Final answer:
To construct the 95% confidence interval for the difference in sleep hours between male and female students, we use the given means and standard errors, together with a Z-value of 1.96, resulting in a confidence interval of approximately (-5.01, 3.81) hours.
Step-by-step explanation:
To construct a 95% confidence interval for the difference between two means (male and female students' sleep hours), we can use the formula for the confidence interval of the difference between two independent means when we have standard errors instead of standard deviations.
The formula is:
CI = (mean1 - mean2) ± Z*(√(SE1² + SE2²))
In this case, for male students (M) we have a mean (μ_M) of 7.6 hours and a standard error (SE_M) of 1.68. For female students (F), the mean (μ_F) is 8.2 hours with a standard error (SE_F) of 1.5 hours.
The 95% confidence interval Z-value for a two-tailed test is typically 1.96 (you can find this value in a Z-table or use a calculator with statistical functions).
So, the confidence interval for the difference in mean sleep hours is calculated as follows:
CI = (7.6 - 8.2) ± 1.96*(√(1.68² + 1.5²))
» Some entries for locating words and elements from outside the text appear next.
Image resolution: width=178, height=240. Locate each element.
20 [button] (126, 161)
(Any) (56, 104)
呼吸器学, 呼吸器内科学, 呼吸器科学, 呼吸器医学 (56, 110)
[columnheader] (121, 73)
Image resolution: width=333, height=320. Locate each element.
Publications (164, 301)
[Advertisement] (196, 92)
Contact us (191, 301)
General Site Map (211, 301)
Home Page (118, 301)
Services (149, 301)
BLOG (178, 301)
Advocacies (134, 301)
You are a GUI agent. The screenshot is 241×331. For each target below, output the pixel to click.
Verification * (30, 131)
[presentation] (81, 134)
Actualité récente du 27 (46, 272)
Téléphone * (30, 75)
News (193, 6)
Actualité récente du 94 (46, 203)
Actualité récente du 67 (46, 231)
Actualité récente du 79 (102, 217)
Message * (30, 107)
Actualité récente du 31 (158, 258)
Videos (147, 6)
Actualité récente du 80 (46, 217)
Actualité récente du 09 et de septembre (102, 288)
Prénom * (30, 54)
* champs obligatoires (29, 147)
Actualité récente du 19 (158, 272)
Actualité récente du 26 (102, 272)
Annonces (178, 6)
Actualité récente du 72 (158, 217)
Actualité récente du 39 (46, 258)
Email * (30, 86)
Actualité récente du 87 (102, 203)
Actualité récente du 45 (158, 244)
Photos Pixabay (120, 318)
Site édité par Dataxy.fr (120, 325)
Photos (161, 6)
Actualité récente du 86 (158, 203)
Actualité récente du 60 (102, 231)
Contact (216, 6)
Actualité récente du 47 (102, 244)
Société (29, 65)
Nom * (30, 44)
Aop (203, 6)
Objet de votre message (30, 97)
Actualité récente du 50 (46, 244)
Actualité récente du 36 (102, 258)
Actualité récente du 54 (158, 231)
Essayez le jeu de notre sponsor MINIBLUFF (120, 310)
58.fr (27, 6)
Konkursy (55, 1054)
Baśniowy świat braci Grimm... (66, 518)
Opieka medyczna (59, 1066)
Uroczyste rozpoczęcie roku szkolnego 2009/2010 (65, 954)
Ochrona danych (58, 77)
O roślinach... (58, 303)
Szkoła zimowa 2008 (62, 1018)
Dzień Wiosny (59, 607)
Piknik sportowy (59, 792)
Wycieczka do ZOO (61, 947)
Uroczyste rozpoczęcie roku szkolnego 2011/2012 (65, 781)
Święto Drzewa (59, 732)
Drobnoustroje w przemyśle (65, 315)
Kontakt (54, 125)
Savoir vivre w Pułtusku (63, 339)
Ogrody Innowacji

CI = (-0.6) ± 1.96*(√(2.8224 + 2.25))
CI = (-0.6) ± 1.96*(√5.0724)
CI = (-0.6) ± 1.96*(2.25)
CI = (-0.6) ± 4.41
Therefore, the 95% confidence interval for the difference between male and female students' sleep hours is approximately (-5.01, 3.81) hours.
Complete question:
Suppose a random sample of high school students is selected to determine if there is a difference between how long male and female students sleep at night. If 92 male students are randomly chosen and yield an average of 7.6 hours of sleep with a standard error of 1.68. And 65 females are randomly selected with an average of 8.2 hours of sleep with a standard error of 1.5. Construct a 95% confidence interval for the difference between the two mean sleep hours for males vs. females.